Yağmurlarda ıslanıyoruz.
Parklardaki ağaçların yeşil rengine dönüşüyle rengârenk çiçekler kente baharı müjdelemiş.
İnsanların yüzlerine mutluluk gelmiş adeta...
Ve huzurun resmi çizilmiş sanki...
*
Ya Ortadoğu...
İsrail altmış yıldan beri bombalıyor, çocukları öldürüyor...
Katliamlarına ‘dur’ diyen yok...
Siyaset, ihtimaller sanatıdır...
“Nasıl yani?” diye sorduğumda ise:
Mesele, en iyi ihtimali tercih edebilmekten geçen formülü bulmak...
“Neydi o formül?” diye sorduğumda:
İhtimallerin arasında umutlara şans tanımayan savaşlara mahkûm olur...
Ve eklemişti:
Savaş kapıya dayandığı zaman da her şey için çok geç kalınabilir.
*
Sükût günleri yani.
Bir yılın muhasebesini yapabilmemizin vakitleri belki de.
Ve kötülükleri terk etme ayı.
Aç ve susuz kalmak değil yoksa.
Hele de iftar saatlerinde sofra ziyafeti hiç değil.
*
İbadetleri başkalarına üstünlük ya da teşhir etmenin derdine düşenler İslam dininin emirlerini “kendi gerçeklerinden koparıp” başka sularda yüzmeye devam ediyorlar...
İbret alınacak bozuk resimlere o kadar çok rastlıyoruz ki...
Kaderleri birbirine o kadar çok benziyor ki.
Venezuela’daki darbe girişiminin görüntülerini gördükçe yürek parçalanıyor.
Ülkeler, milletler için başı dik yaşamak her geçen gün ne kadar zorlaşıyor...
*
Bir dostun söylediklerini hatırlıyoruz:
- Zordur başı dik yaşayanlar için hayat...
Ve yaşamındaki zor günlerini anlatıyordu.
Başını eğdirmek için ne kadar pis oyun varsa hepsiyle nasıl baş etmeye çalıştığını hatırladığında ise her defasında gözleri doluyordu.
İnsanları normal dışı bir üslup içinde öldürmek hangi devirden kalma bir alışkanlıktır bilemiyoruz ama farklı ülkelerin tarihlerine ait farklı hikâyeler okuduğumuzda çok eski çağlardan günümüze miras kaldığını rahatlıkla söyleyebiliriz.
Sadece bu normal dışı üslup kendini güncelliyor...
Araştırmalara göre “Normal yaşamında özgüvensiz ve zayıf kişilikteki insanlar, anonimlik özelliğiyle dijital soyut varlıklara dönüştükleri için online ortamda kendilerini daha güçlü ve özgür hissederler” değerlendirmesini yapan uzmanlar durumu başlıklar halinde şöyle özetliyor:
Direkt olarak yapamayacağı birçok şeyi online ortamda yapmalarına zemin hazırlar.
İnternet sanal ve fantezilerle dolu bir dünyadır onlar için.
Kendilerini öfke ve yetersizlik hislerinden soyutlayarak yeni karakterler oluştururlar.
Ve bu karakterlerde genellikle utanç, nezaket gibi nitelikler bulunmaz.
Gerçek yaşamlarındaki mutsuzluk, öfke, kendine güvensizlik yerini güce ve ilgiye bırakmıştır.
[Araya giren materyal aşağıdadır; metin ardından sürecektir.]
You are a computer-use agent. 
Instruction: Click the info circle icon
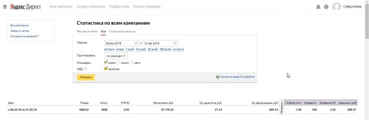tap(326, 7)
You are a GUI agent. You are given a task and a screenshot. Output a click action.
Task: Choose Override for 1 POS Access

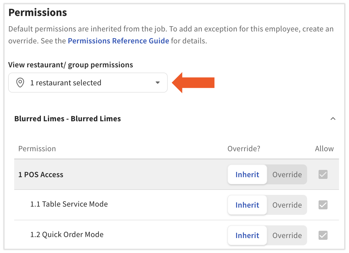coord(287,174)
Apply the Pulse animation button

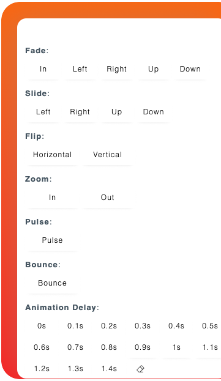point(52,240)
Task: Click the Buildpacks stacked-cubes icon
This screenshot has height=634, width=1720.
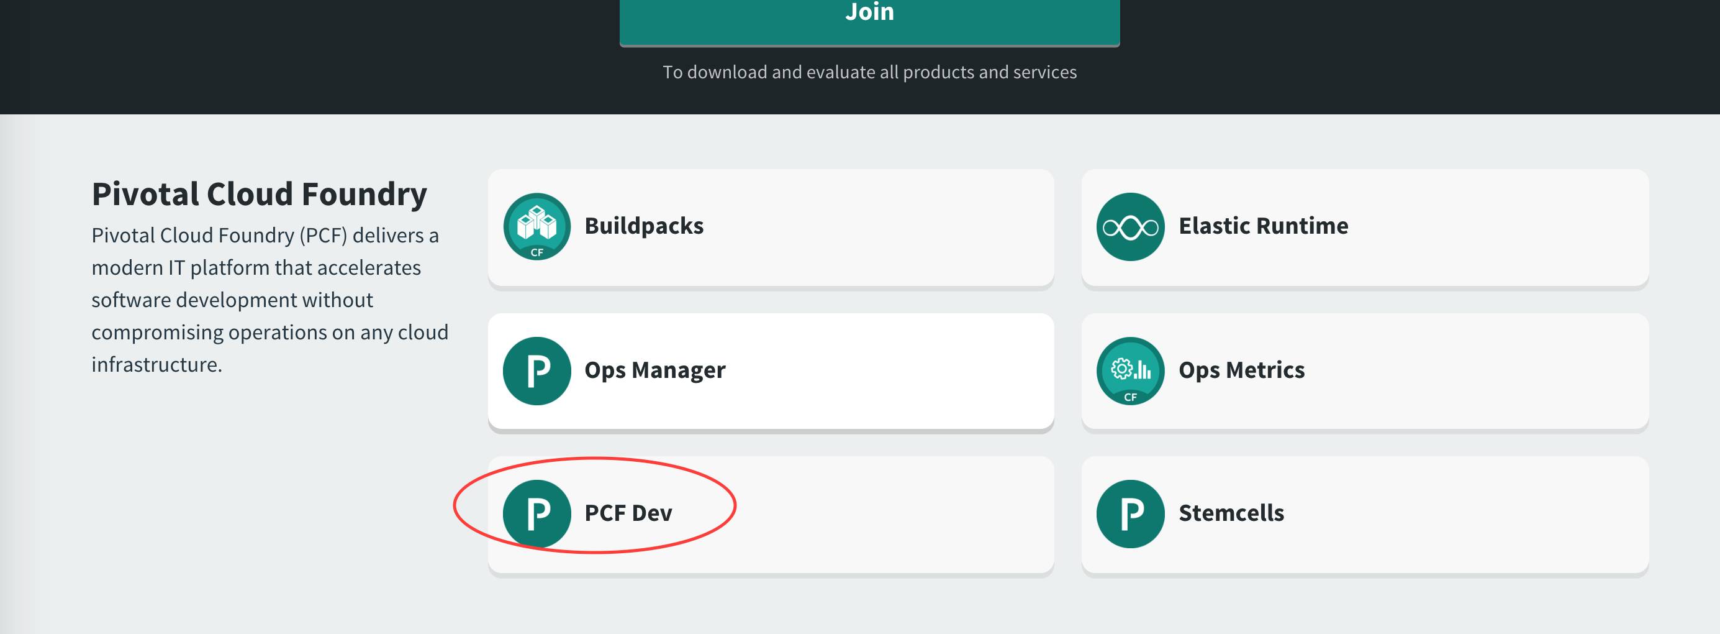Action: coord(537,226)
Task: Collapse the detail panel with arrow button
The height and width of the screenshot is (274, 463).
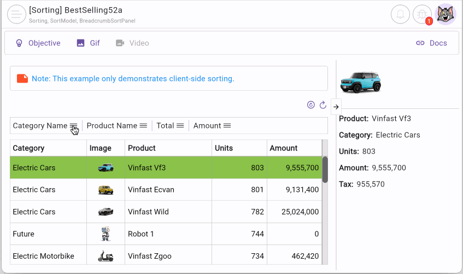Action: pos(336,107)
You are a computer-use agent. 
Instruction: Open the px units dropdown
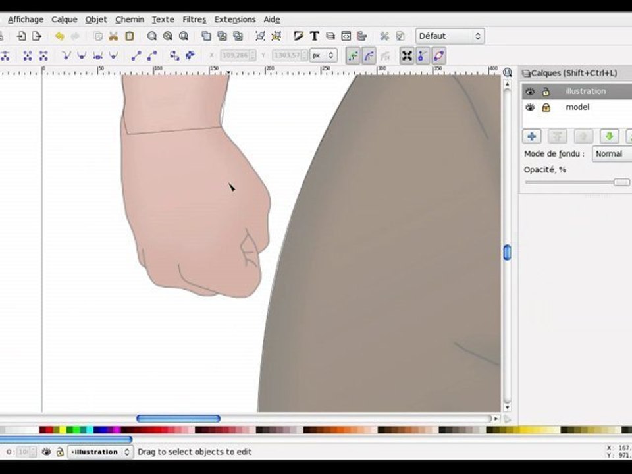pyautogui.click(x=323, y=56)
Troller kendilerini böyle kanıtlamaya çalışır.
Günümüz online dünyasında yalanı söyleyen artık kendi yalanına inanmıyor ama milyonlarca insanı inandırmayı başarıyor...
Ve kendisi de gelişmeleri gülerek takip ediyor...
Yalancı çoban efsanesi artık yok gibi...
Trollerin kendi gerçekleri var...
Ne yazık ki milyonlarca insan da bu yalanlara inanıyor.
*
Yalancı çobanların günümüzdeki bilimsel adı artık ‘trol’...
Onlar için sonuca giden her yol mubah.
Ki bize göre katliam üzerinde düşünülmüş, planlanmış bir eyleme benziyor.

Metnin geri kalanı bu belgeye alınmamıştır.